The problem
Restate the records that follow word for word. Omit the images.

(Stored data)
§ §
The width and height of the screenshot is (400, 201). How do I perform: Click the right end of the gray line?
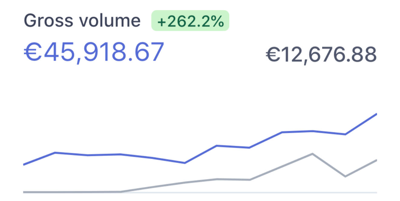pos(376,160)
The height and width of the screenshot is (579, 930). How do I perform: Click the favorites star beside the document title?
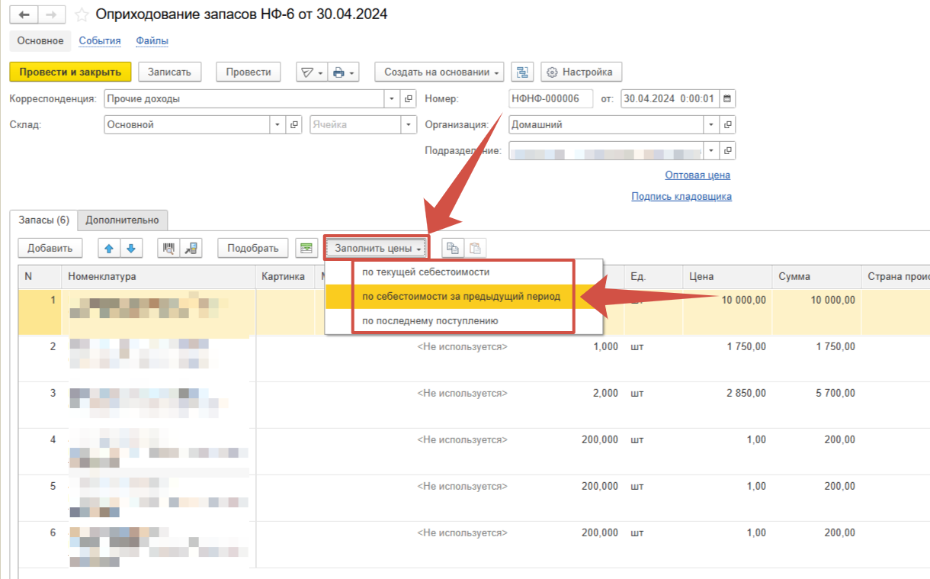[x=82, y=14]
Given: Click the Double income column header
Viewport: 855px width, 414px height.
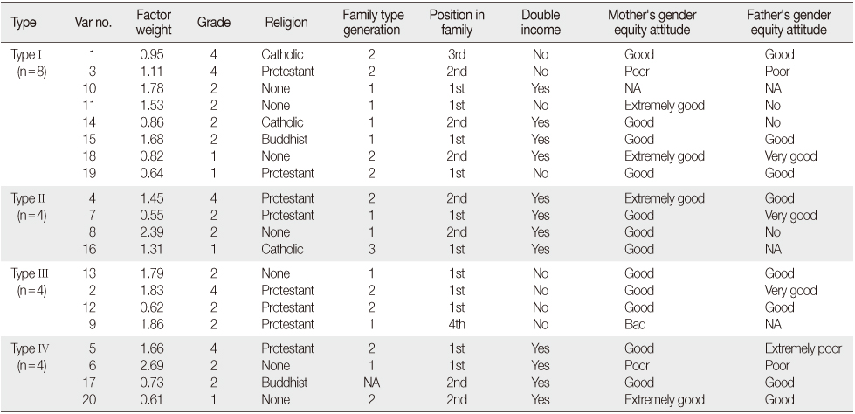Looking at the screenshot, I should tap(541, 23).
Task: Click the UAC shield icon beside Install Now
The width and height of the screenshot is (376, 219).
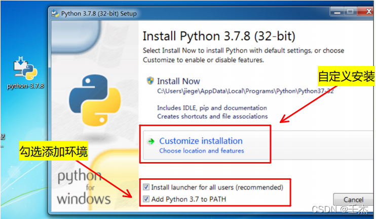Action: pos(151,81)
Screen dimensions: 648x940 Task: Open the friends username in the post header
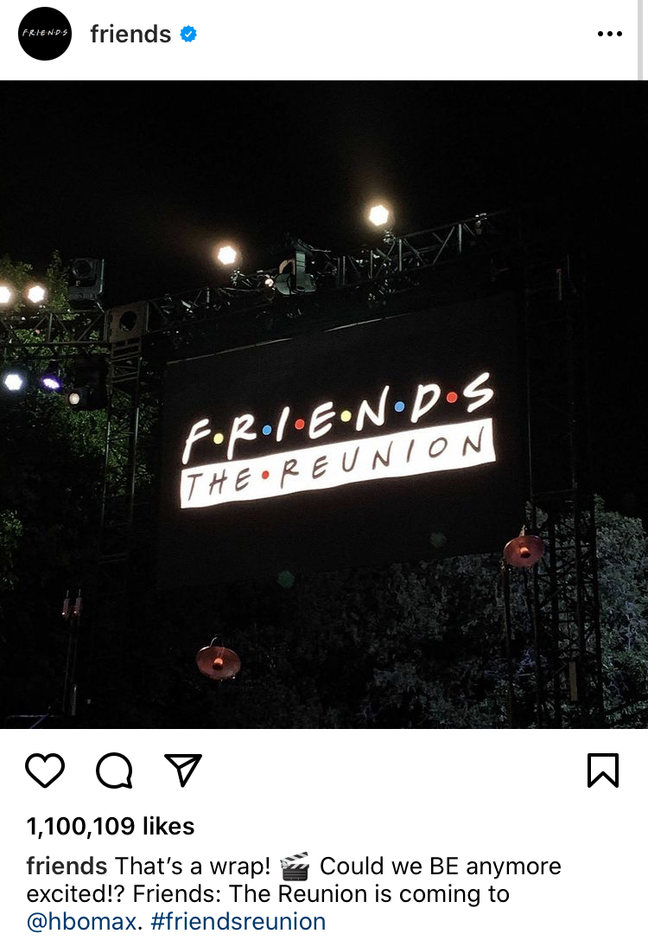(x=130, y=35)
§ §
Response below
The width and height of the screenshot is (400, 201). How do I perform: Click the right end of the gray line?
pos(376,160)
The height and width of the screenshot is (579, 930). How do I perform: Click the favorites star beside the document title?
[x=82, y=14]
Given: Click the Double income column header
Viewport: 855px width, 414px height.
Looking at the screenshot, I should tap(541, 23).
Task: Click the UAC shield icon beside Install Now
The width and height of the screenshot is (376, 219).
Action: pos(151,81)
Screen dimensions: 648x940 Task: Open the friends username in the post header
(x=130, y=35)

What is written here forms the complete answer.